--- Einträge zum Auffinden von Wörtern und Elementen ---
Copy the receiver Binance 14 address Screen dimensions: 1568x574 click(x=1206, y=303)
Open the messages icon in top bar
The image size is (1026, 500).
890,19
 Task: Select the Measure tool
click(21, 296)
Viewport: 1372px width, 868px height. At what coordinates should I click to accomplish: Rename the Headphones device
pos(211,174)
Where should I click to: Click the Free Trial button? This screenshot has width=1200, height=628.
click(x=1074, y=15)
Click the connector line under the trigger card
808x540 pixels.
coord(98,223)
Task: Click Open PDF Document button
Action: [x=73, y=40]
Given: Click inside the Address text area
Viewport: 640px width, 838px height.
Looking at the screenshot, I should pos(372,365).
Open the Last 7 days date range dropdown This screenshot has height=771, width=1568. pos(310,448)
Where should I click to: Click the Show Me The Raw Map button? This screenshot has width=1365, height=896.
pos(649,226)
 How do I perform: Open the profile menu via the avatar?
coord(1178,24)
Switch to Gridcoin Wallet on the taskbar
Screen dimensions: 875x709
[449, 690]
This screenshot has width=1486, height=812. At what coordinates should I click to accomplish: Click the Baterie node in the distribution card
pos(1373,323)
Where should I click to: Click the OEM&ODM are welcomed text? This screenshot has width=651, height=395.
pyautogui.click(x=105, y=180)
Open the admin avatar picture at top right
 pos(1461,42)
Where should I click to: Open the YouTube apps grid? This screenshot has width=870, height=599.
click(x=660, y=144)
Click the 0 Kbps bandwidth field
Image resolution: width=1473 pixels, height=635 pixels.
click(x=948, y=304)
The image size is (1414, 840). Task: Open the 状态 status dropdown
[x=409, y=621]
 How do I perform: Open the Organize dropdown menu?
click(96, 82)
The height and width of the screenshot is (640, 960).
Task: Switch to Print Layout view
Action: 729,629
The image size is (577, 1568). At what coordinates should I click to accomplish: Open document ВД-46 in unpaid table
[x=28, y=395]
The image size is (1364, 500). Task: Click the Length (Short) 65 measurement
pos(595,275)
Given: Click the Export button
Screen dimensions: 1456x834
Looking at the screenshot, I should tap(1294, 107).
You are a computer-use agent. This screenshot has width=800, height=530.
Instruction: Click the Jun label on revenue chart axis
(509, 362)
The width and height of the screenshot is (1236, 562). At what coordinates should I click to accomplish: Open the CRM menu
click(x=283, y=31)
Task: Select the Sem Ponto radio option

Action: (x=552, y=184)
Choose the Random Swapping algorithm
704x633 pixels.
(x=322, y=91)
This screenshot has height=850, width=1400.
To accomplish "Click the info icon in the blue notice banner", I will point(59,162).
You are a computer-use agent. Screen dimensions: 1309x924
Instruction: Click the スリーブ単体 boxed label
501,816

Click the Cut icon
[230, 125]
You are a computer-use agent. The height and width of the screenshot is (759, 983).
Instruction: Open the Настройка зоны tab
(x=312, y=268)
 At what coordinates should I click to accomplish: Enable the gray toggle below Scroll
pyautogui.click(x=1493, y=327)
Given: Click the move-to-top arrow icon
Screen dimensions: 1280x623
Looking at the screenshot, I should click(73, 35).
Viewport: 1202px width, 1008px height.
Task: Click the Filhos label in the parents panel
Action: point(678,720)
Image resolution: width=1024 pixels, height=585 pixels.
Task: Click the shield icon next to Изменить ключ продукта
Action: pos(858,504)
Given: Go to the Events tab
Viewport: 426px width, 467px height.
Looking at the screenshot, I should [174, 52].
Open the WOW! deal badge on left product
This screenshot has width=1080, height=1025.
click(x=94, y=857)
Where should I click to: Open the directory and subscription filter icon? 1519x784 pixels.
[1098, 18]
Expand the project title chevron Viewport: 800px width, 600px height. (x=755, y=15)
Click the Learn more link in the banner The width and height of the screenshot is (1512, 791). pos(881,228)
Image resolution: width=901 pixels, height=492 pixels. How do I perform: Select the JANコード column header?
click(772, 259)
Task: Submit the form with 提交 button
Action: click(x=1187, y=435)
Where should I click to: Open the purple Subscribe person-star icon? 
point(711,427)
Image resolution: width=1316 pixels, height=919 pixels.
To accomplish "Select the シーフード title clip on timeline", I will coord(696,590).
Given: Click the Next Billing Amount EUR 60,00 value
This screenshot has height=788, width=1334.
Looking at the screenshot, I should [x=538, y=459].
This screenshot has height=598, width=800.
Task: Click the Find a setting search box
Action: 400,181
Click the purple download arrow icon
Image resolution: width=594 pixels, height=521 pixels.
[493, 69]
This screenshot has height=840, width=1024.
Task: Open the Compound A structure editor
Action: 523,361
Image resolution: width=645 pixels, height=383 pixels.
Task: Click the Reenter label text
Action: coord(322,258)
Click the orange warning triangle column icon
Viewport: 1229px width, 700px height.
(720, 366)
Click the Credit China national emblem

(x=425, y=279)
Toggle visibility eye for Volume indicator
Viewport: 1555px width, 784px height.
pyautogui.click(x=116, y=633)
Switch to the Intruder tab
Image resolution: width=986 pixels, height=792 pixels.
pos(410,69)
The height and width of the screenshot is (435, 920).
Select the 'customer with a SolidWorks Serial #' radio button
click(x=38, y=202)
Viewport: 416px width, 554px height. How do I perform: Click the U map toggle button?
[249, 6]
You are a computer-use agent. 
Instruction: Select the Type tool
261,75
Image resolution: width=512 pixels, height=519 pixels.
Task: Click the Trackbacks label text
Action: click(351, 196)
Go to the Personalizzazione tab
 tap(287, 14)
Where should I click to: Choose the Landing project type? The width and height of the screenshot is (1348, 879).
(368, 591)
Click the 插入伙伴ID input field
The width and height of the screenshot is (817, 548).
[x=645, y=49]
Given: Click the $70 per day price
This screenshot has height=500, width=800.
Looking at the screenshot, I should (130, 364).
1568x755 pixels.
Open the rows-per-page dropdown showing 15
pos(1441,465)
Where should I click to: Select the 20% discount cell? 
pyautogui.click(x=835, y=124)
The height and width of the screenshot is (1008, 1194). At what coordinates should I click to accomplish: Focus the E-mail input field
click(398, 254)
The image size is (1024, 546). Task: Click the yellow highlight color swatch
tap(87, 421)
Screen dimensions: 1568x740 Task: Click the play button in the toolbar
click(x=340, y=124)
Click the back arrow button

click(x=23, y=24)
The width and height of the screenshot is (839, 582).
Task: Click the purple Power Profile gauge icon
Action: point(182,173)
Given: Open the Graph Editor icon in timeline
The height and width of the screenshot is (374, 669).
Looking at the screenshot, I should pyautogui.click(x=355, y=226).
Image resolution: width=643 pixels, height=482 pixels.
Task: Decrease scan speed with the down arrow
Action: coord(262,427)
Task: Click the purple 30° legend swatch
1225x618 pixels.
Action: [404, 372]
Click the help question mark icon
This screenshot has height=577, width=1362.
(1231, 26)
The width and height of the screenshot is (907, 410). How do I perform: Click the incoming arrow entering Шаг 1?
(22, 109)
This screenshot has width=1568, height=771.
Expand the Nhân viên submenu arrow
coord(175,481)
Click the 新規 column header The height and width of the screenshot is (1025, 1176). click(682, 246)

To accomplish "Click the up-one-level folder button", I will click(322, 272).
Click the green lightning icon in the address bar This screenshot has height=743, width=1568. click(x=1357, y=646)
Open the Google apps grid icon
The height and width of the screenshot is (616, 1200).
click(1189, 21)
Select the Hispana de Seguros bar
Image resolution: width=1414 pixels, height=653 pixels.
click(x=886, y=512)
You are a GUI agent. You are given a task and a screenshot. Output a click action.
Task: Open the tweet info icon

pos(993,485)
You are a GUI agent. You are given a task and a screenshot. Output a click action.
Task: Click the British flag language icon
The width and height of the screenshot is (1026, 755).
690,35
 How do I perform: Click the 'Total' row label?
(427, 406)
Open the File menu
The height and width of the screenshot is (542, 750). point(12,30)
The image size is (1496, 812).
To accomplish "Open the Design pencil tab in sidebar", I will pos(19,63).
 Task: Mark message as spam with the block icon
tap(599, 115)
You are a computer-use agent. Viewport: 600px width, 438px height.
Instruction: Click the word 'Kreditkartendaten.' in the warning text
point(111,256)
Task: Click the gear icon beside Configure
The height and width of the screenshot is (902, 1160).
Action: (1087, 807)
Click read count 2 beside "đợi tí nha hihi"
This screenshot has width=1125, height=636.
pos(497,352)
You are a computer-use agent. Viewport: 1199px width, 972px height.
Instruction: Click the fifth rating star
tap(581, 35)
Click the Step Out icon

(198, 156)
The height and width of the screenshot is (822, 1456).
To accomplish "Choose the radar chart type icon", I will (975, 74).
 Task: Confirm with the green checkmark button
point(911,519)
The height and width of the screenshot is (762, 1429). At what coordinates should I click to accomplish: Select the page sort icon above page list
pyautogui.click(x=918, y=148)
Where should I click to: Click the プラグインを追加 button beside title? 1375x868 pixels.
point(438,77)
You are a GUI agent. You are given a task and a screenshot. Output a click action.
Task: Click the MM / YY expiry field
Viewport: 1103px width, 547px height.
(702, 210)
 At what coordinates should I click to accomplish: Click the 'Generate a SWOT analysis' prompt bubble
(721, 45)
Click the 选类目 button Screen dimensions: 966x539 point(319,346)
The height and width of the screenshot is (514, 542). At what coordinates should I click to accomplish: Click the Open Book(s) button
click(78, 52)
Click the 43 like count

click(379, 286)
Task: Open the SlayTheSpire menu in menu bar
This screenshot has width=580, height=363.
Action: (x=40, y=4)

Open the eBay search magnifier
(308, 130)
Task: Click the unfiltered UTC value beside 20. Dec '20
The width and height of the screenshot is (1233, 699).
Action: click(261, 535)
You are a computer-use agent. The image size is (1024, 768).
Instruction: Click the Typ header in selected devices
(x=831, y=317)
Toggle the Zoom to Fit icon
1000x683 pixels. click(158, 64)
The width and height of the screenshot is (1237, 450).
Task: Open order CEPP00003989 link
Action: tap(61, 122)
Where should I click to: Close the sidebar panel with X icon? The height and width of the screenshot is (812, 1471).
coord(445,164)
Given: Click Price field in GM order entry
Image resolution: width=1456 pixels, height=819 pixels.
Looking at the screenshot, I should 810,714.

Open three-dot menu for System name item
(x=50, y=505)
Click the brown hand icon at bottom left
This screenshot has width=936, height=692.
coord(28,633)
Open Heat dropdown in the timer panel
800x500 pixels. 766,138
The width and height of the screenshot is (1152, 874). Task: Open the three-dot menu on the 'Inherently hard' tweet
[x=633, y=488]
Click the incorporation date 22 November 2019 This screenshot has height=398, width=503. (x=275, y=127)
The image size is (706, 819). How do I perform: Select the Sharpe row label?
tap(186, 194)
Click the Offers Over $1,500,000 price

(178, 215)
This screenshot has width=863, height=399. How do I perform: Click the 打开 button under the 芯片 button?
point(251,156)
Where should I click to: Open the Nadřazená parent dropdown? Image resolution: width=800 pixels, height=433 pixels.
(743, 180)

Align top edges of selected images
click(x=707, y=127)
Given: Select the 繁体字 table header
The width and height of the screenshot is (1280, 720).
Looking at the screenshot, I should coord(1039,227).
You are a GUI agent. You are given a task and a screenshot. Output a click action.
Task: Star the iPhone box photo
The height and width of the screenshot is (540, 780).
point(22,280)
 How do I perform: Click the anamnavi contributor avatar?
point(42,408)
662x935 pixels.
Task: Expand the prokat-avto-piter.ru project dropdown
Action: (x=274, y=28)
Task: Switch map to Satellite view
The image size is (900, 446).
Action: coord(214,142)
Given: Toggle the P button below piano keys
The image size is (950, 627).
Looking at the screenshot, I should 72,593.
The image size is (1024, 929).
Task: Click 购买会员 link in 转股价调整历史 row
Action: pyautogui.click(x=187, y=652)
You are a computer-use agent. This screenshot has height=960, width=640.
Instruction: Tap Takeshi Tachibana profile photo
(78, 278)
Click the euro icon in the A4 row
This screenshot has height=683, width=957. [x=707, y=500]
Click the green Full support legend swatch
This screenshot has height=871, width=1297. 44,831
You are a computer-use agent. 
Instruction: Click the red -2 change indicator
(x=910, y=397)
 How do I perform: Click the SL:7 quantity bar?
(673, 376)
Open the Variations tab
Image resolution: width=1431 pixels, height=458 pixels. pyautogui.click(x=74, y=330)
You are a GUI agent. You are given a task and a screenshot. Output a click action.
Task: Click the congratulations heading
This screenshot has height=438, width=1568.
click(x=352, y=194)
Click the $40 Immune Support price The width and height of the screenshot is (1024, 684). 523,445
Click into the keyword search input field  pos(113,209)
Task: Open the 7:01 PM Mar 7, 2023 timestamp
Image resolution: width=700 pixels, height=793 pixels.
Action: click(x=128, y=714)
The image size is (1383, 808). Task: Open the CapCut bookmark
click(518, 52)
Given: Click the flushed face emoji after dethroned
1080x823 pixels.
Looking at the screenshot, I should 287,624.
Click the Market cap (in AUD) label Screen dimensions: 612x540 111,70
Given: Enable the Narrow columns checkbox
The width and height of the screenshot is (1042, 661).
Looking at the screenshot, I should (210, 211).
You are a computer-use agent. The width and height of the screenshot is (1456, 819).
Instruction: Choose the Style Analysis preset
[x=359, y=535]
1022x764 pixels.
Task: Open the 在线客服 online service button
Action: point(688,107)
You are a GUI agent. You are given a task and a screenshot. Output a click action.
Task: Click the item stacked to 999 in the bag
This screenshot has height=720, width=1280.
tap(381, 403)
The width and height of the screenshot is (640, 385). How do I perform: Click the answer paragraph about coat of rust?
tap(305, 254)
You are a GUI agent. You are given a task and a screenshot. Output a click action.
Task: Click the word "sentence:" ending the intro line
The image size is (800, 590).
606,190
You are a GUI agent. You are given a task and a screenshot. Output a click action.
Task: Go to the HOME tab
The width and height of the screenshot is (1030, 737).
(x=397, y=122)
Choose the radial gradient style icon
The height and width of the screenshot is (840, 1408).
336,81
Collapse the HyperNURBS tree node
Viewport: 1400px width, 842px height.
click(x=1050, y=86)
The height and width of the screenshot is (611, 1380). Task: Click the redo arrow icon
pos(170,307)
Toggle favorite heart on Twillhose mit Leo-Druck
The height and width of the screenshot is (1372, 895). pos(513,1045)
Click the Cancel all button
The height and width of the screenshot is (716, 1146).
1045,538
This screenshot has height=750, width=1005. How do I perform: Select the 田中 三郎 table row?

--- AUFGABENSTELLUNG ---
Kannst du die Zeilen ab der Zeile mit „You are a computer-use agent. The image“ bis einschließlich der Zeile mit „Looking at the screenshot, I should coord(1039,227).“ als Markdown-Tabelle mit den Spalten „Nummer“ und „Zeile“ ausgeben und dabei Leerzeilen weglassen?

--- LÖSUNG ZUR AUFGABE ---
| Nummer | Zeile |
|---|---|
| 1 | You are a computer-use agent. The image size is (1024, 768). |
| 2 | Instruction: Click the Typ header in selected devices |
| 3 | (x=831, y=317) |
| 4 | Toggle the Zoom to Fit icon |
| 5 | 1000x683 pixels. click(158, 64) |
| 6 | The width and height of the screenshot is (1237, 450). |
| 7 | Task: Open order CEPP00003989 link |
| 8 | Action: tap(61, 122) |
| 9 | Where should I click to: Close the sidebar panel with X icon? The height and width of the screenshot is (812, 1471). |
| 10 | coord(445,164) |
| 11 | Given: Click Price field in GM order entry |
| 12 | Image resolution: width=1456 pixels, height=819 pixels. |
| 13 | Looking at the screenshot, I should 810,714. |
| 14 | Open three-dot menu for System name item |
| 15 | (x=50, y=505) |
| 16 | Click the brown hand icon at bottom left |
| 17 | This screenshot has width=936, height=692. |
| 18 | coord(28,633) |
| 19 | Open Heat dropdown in the timer panel |
| 20 | 800x500 pixels. 766,138 |
| 21 | The width and height of the screenshot is (1152, 874). Task: Open the three-dot menu on the 'Inherently hard' tweet |
| 22 | [x=633, y=488] |
| 23 | Click the incorporation date 22 November 2019 This screenshot has height=398, width=503. (x=275, y=127) |
| 24 | The image size is (706, 819). How do I perform: Select the Sharpe row label? |
| 25 | tap(186, 194) |
| 26 | Click the Offers Over $1,500,000 price |
| 27 | (178, 215) |
| 28 | This screenshot has width=863, height=399. How do I perform: Click the 打开 button under the 芯片 button? |
| 29 | point(251,156) |
| 30 | Where should I click to: Open the Nadřazená parent dropdown? Image resolution: width=800 pixels, height=433 pixels. |
| 31 | (743, 180) |
| 32 | Align top edges of selected images |
| 33 | click(x=707, y=127) |
| 34 | Given: Select the 繁体字 table header |
| 35 | The width and height of the screenshot is (1280, 720). |
| 36 | Looking at the screenshot, I should coord(1039,227). |